Principal Consultant, Career OverDrive!
I'm often asked by recent grads and soon to be grads what are some of the hotter positions out there? Positions which not only would be good for an entry level individual but positions upon which a person could build a solid and lucrative career?
Alternatively, some approach this by asking me what work skills could they quickly pick up which could then be used for them landa position like this.
Based on current demand and market trends, positions in Digital Marketing / Marketing Automation, Sales (sales is always hot) and Business Intelligence / Data Analyst / Data Science are hot.
Today, I'd like to suggest gaining the skills necessary to land a position in Business Intelligence, Data Analysis or Data Science.
Data Science will tend to be the more technical of these three positions, often requiring far deeper skills in statistically analyzing data but also in understanding how unstructured data is structured as well as how the data sets are interrogated. This often means some heavy or heavier database and programming chops are required.
For BI positions, it may be enough to interrogate data using a popular BI software tool, such as SAS or Cognos to query the data sets.
In any event, These positions, therefore, require three unique skills sets.
1. The ability to understand and structure, unstructured data.
2. The ability to query and interrogate databases and data sets.
3. The ability to analyze and apply statistical analysis to the data sets.

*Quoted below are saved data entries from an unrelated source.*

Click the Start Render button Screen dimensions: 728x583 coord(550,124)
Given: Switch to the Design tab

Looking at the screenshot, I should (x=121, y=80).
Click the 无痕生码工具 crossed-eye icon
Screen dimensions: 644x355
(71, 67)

At the lowest entry level, one should gain a solid understanding of statistics, either business or social statistics and how to apply them.

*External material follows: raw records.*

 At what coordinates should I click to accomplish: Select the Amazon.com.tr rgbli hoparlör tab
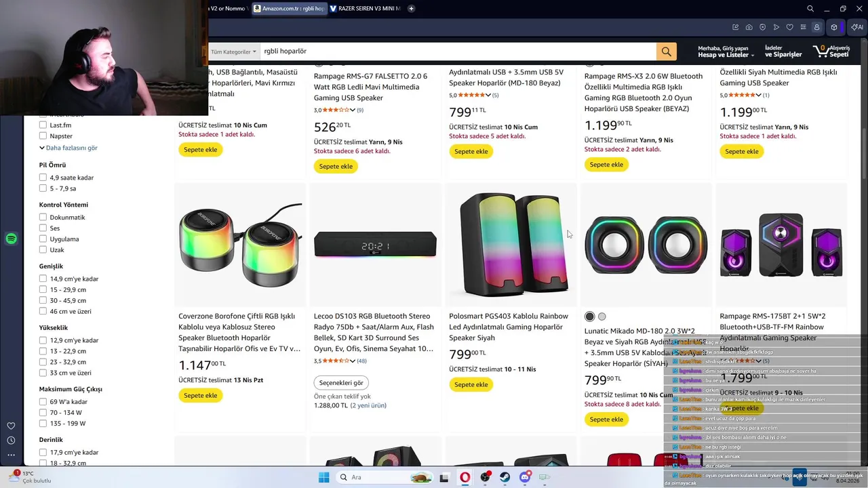pos(288,9)
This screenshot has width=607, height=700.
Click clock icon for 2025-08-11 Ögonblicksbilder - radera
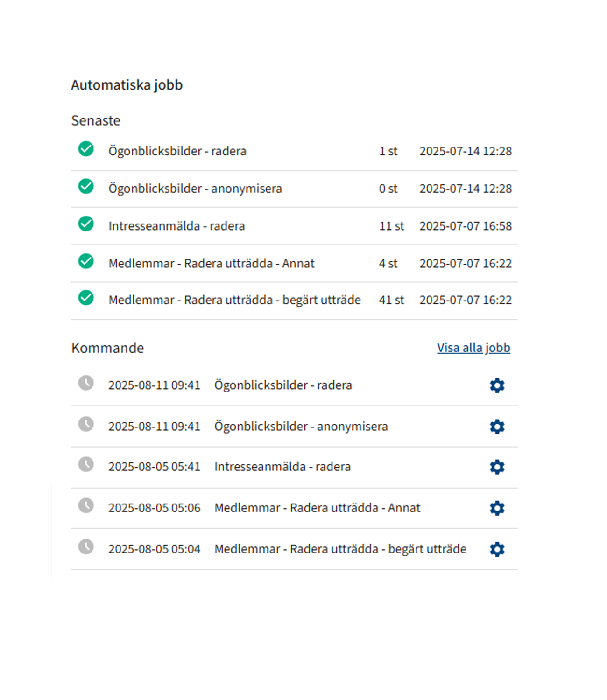pos(86,383)
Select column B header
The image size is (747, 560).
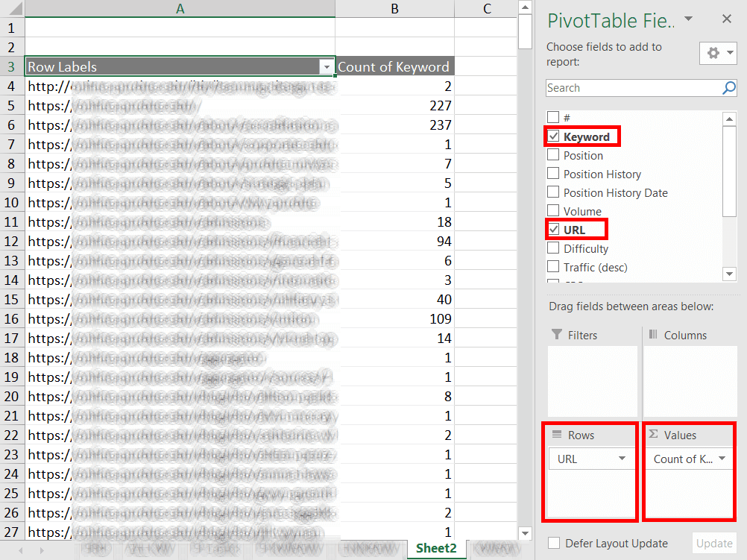coord(394,9)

At its simplest, I would learn to understand required sample sizes and how to determine them, the difference of correlation vs causation, the difference between descriptive stats and predictive and so on. Key concepts: multivariate analysis, regression analysis, R2, statistical significance, ANOVA, confidence intervals, Chi square, stochastics and an overview of Bayesian statistics.

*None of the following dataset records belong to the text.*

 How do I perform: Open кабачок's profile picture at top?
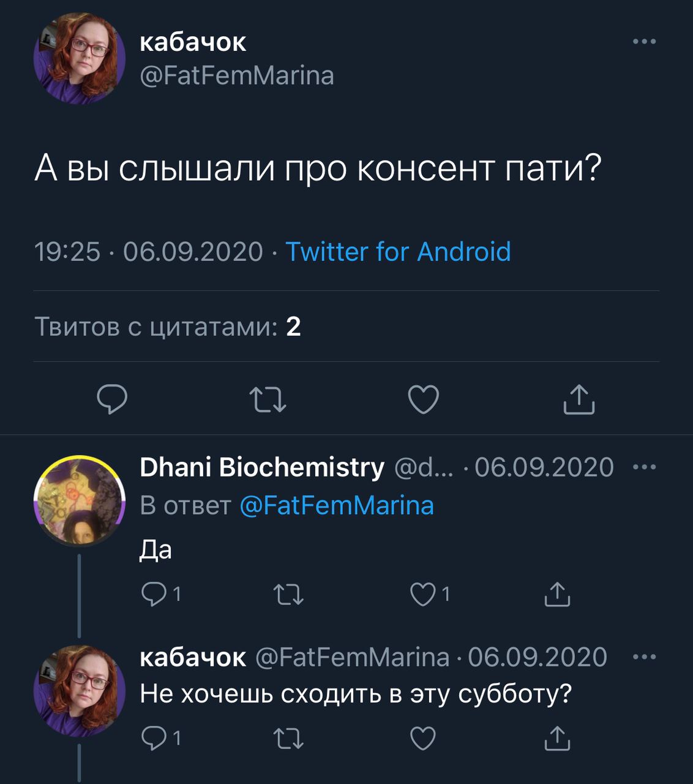point(80,59)
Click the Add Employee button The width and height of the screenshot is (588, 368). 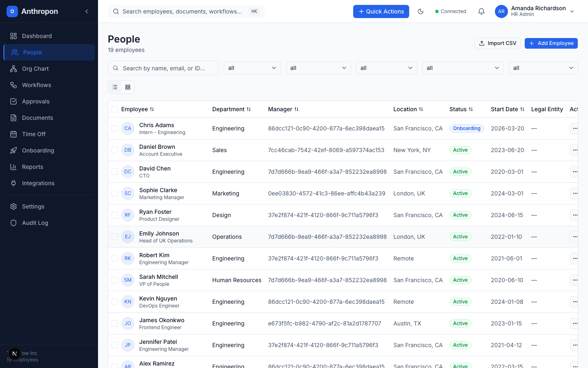pos(551,43)
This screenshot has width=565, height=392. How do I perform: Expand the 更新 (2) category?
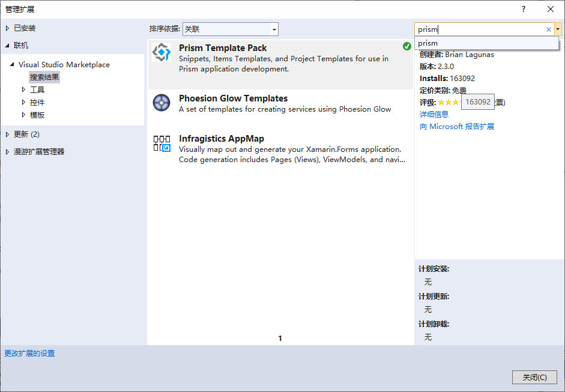click(7, 134)
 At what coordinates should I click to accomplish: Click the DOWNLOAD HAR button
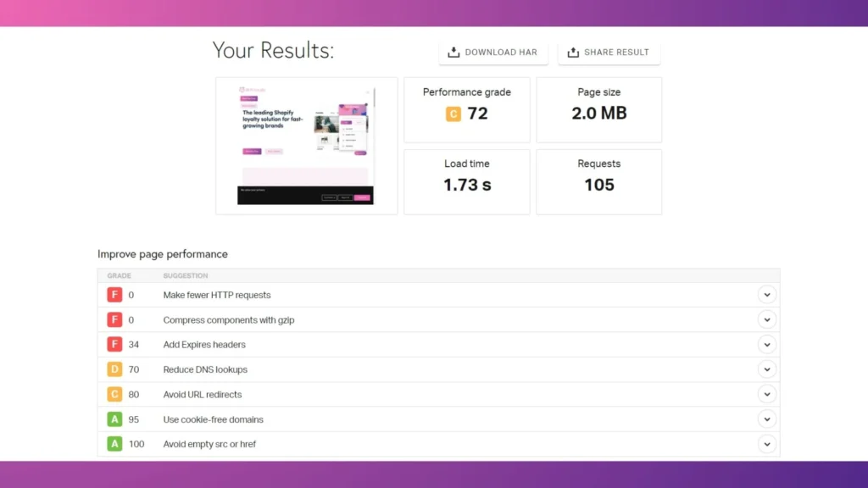(x=493, y=52)
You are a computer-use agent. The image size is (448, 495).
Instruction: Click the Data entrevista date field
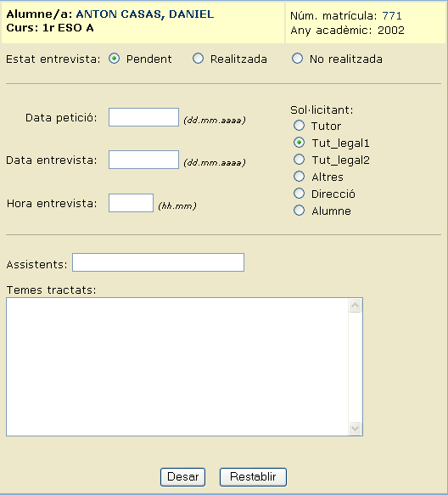[x=144, y=160]
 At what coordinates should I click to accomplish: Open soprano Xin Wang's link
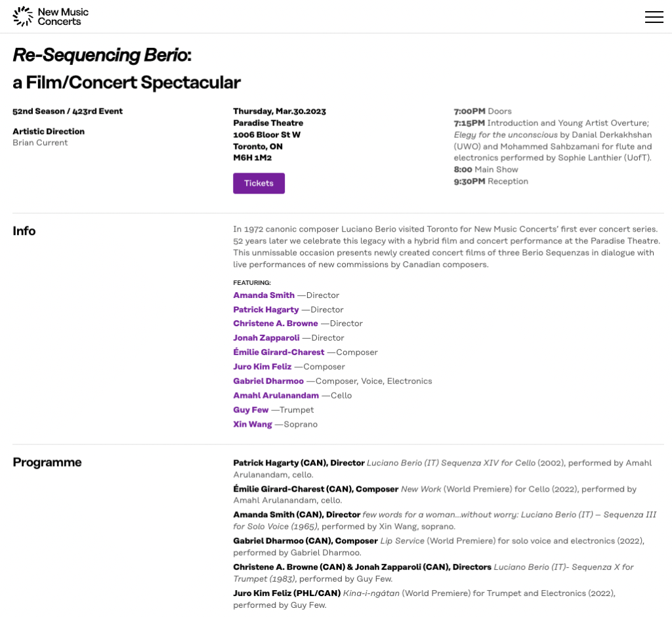[x=253, y=425]
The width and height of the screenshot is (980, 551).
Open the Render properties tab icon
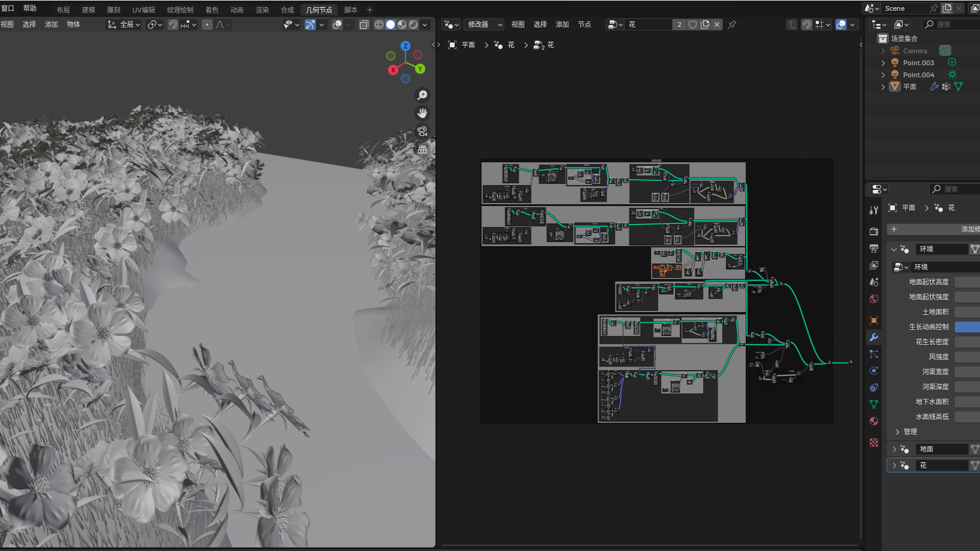[x=874, y=231]
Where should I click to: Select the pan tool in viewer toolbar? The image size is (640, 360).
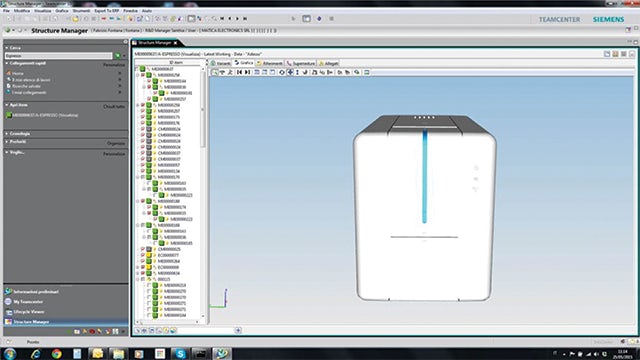click(x=290, y=72)
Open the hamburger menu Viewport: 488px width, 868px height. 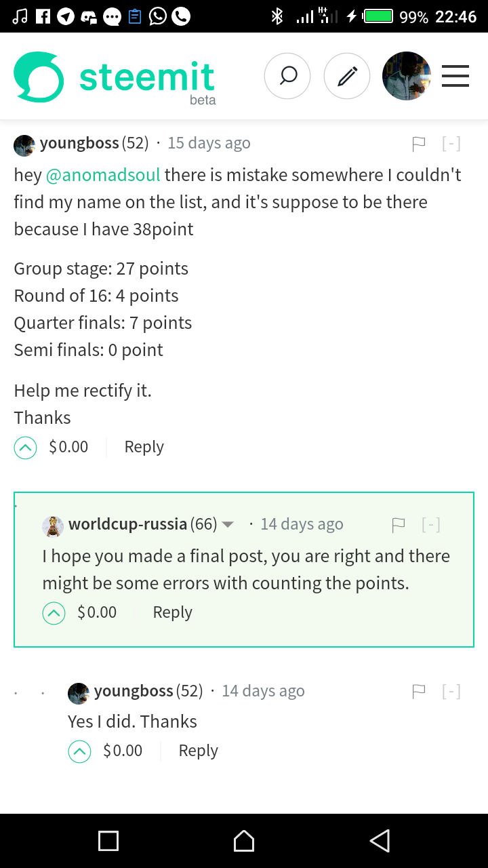coord(455,76)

For software skills, I would master Excel with special attention paid to the statistical functions as well as the use of pivot tables and I would get a solid understanding of how to use Tableau, SAS or SPSS.
I would learn the R language and some other scripting language for crunching data sets and/or which has a strong statistical library. Try Python/Pandas. If not, then Perl.
I would also familiarize myself with XML, SQL and know how to query database tables.
That's to get you a good position.
But to move into the data science position, I would do all of the above but really bone up even further on the states, much deeper, looking at Machine Learning for instance.
And for the software I would get hands on experience with hadoop, hive, STATA and read up on data mining.
The best news?
All of this can be learned on one's own or through various online sites learned at one's leisure for practically free.
It will take some time but it can be done quickly and a degree or even a certificate is not needed but, of course, can provide some very strong social proof.